**Task objective:** Only a number is expected in reply: the count of lines below where the word "text" occurs.

**Source data:**
════════

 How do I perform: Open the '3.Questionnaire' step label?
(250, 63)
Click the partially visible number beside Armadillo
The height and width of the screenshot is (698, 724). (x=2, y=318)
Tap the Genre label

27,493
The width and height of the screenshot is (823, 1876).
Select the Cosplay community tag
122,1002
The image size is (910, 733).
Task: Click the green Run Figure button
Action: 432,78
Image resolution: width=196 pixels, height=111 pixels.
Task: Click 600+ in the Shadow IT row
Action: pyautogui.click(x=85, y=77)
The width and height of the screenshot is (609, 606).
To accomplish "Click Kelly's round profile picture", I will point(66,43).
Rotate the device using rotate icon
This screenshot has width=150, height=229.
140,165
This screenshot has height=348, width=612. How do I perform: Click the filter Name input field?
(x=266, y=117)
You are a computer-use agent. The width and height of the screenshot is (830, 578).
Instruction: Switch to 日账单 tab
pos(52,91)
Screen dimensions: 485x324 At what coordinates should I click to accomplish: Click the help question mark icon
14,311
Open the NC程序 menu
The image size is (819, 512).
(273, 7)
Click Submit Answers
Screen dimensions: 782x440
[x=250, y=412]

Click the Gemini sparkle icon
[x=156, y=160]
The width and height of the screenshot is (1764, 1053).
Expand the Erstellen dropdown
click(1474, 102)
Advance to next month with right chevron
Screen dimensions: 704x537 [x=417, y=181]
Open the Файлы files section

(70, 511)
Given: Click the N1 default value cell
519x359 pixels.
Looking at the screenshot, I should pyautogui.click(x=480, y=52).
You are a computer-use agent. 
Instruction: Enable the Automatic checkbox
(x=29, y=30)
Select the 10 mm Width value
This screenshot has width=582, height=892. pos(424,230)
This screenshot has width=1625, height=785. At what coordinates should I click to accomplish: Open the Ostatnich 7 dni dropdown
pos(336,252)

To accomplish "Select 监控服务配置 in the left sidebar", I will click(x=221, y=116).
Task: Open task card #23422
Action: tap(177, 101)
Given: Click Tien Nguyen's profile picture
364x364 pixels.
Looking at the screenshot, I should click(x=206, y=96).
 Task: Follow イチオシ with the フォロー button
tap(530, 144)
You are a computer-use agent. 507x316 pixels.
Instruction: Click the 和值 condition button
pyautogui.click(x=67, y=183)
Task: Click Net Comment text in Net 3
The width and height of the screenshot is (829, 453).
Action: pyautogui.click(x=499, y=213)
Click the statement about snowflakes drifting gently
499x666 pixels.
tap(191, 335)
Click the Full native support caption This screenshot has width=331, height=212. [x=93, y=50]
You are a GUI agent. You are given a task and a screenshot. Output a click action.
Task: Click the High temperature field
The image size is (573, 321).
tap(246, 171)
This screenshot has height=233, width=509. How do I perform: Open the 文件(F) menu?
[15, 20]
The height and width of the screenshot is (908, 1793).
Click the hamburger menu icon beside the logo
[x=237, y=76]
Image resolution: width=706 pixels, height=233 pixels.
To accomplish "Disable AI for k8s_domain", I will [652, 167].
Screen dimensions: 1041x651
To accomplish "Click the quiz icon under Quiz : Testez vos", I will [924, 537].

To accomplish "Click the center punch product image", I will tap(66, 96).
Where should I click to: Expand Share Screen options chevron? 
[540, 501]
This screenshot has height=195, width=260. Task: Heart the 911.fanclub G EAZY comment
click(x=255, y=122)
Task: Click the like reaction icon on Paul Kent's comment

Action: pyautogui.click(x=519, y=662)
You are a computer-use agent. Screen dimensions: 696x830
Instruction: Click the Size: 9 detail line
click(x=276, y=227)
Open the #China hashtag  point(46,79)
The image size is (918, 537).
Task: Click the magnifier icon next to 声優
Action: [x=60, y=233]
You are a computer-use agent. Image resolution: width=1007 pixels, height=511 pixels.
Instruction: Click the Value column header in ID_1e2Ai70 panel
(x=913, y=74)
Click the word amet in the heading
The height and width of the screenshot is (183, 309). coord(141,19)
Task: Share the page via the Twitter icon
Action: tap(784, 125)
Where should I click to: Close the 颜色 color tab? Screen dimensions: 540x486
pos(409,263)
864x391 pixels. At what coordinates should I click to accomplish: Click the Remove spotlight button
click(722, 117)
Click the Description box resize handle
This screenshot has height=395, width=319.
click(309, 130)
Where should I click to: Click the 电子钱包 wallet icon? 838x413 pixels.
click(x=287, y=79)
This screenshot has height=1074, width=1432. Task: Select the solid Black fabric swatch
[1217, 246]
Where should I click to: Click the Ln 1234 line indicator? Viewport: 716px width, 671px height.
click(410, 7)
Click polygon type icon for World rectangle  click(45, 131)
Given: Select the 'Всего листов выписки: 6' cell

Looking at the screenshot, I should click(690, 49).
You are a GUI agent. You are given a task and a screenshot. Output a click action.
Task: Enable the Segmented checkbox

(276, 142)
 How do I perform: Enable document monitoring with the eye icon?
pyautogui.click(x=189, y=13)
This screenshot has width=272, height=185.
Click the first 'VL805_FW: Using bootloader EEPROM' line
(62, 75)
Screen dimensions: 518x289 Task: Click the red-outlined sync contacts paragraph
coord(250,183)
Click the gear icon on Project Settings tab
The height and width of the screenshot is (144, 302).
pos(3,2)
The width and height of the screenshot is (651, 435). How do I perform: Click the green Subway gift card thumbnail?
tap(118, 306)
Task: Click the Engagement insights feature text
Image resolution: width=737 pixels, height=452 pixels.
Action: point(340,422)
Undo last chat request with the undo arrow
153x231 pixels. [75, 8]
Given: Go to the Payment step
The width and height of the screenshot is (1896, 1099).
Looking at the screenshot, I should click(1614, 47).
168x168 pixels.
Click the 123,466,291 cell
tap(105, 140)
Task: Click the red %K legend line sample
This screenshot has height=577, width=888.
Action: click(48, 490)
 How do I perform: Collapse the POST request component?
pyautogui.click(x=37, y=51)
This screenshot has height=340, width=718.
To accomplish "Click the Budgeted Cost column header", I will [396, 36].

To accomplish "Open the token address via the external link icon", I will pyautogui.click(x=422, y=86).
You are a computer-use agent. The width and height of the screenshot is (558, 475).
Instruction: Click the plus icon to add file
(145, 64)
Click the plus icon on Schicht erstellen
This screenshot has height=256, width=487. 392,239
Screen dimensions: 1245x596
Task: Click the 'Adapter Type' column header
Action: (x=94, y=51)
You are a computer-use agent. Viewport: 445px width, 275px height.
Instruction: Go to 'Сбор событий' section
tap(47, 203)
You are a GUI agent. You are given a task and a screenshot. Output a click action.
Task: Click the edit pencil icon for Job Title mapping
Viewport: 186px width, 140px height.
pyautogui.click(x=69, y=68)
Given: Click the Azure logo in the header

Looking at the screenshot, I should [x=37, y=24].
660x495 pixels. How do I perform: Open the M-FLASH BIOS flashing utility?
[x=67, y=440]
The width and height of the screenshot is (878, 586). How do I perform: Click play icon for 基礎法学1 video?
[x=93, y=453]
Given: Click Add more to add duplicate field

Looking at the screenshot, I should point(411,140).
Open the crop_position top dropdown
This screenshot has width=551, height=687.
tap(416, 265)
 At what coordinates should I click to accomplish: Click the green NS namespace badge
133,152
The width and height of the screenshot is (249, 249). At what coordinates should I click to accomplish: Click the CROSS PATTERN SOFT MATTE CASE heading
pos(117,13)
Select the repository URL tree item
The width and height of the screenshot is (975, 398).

════════

**Solution below:** 2